- _ACTIVITY_
Give again, exactly and without pictures, the lines running from the line with "You are a computer-use agent." to the end of the records below.

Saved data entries
* * * * *

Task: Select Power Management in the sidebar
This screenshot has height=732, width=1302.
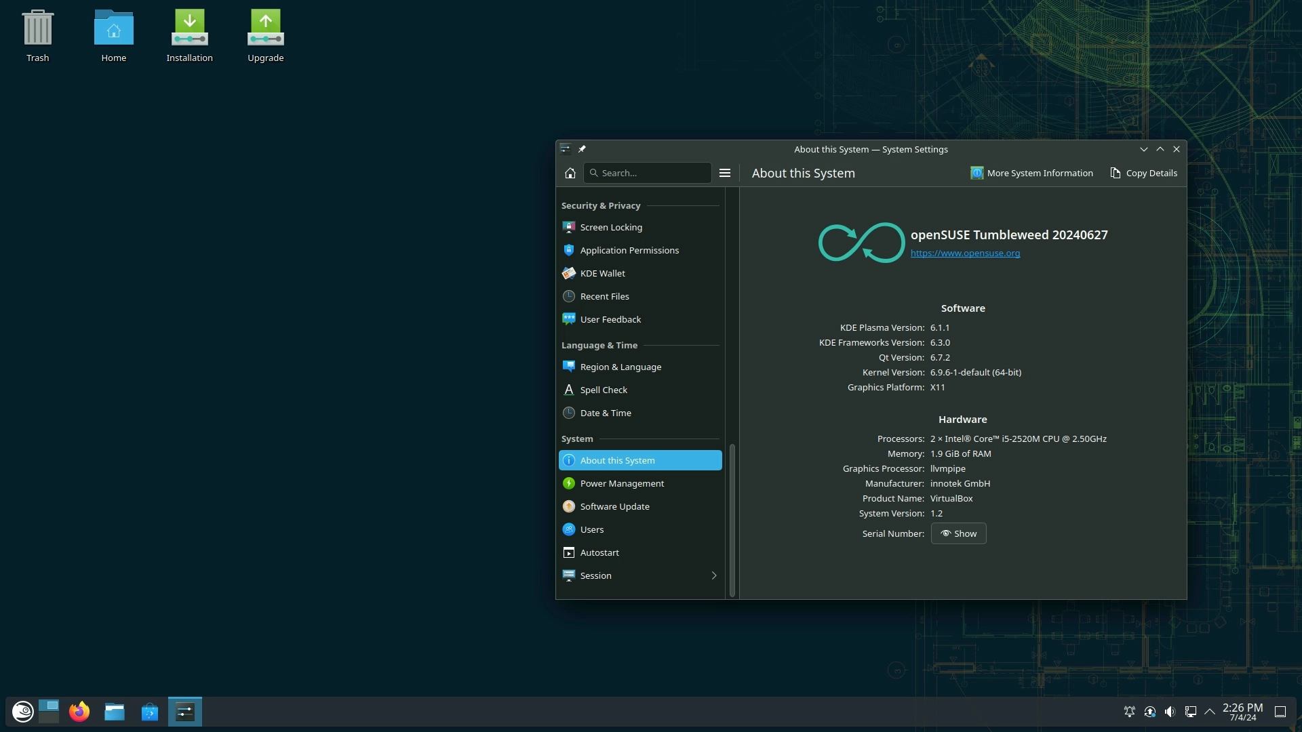Action: (x=621, y=483)
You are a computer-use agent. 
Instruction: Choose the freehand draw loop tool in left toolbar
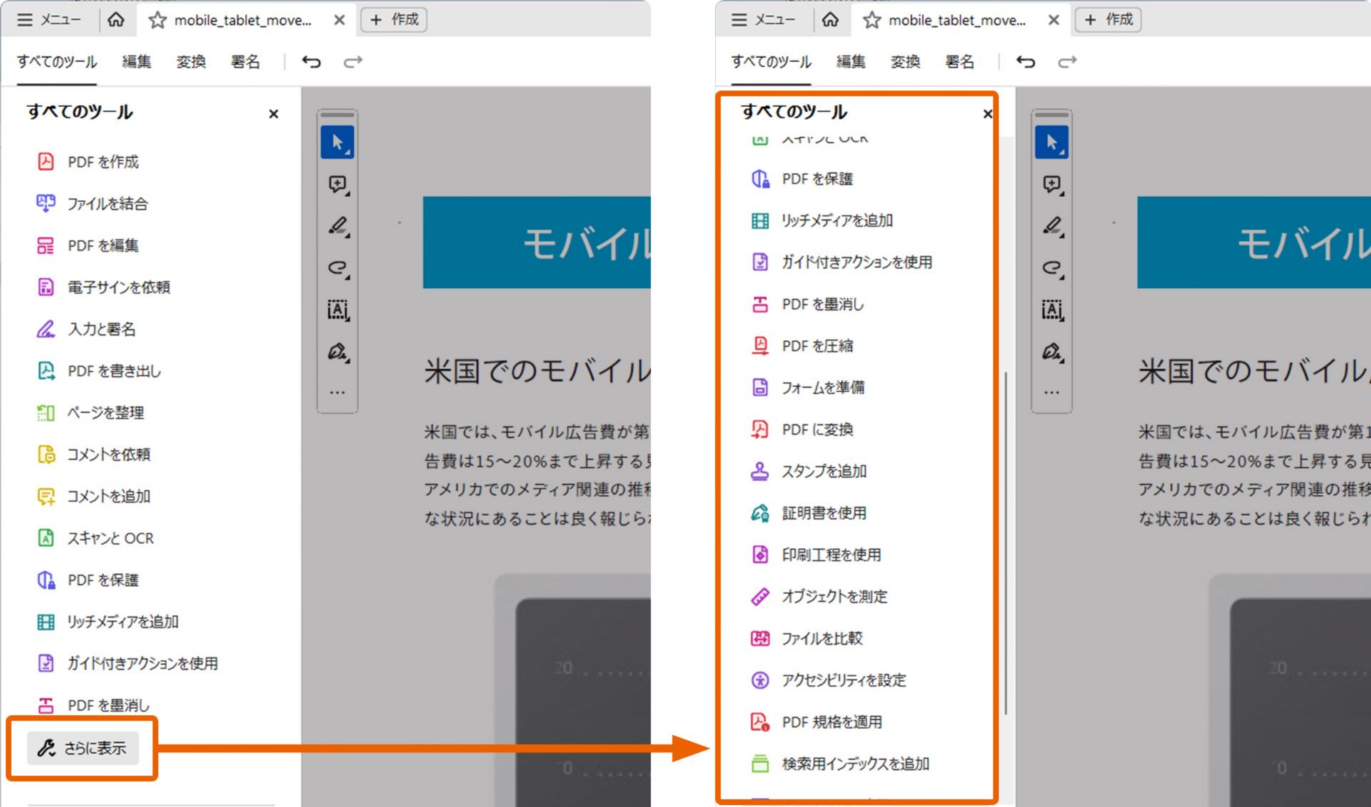(337, 269)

* * * * *

- _RESPONSE AREA_
You are a computer-use agent. 
Instruction: Choose the freehand draw loop tool in left toolbar
(337, 269)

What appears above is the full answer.